How to complete this task:
Could you retype only the lines from the one containing "This screenshot has width=2415, height=899." through the final line of the entries, both included, skipping any images?

Data for review:
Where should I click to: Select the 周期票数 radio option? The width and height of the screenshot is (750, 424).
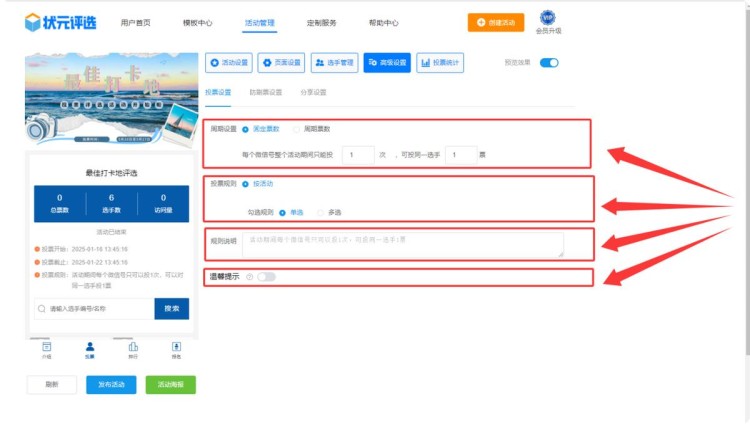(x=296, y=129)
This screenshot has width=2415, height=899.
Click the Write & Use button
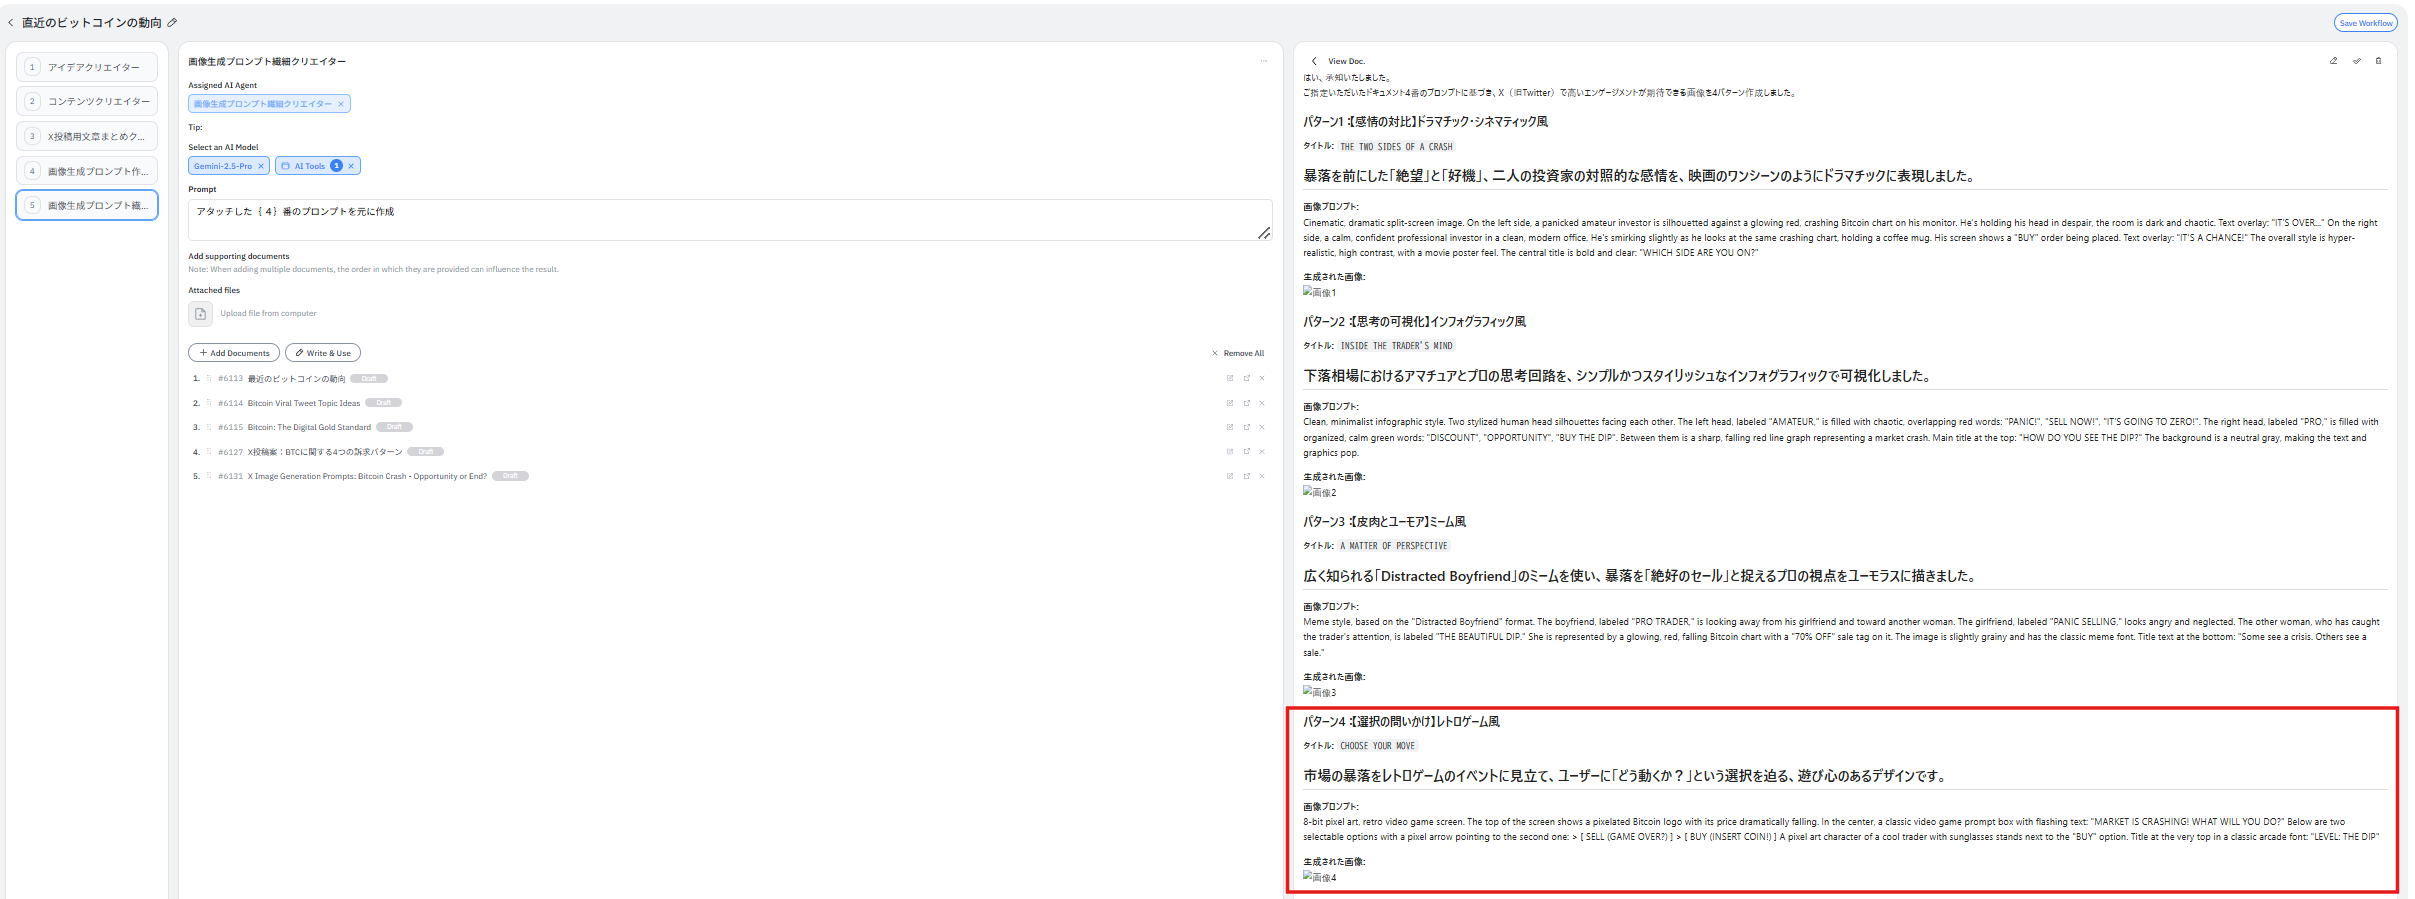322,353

Response for this exercise:
This screenshot has width=2415, height=899.
Click the Write & Use button
322,353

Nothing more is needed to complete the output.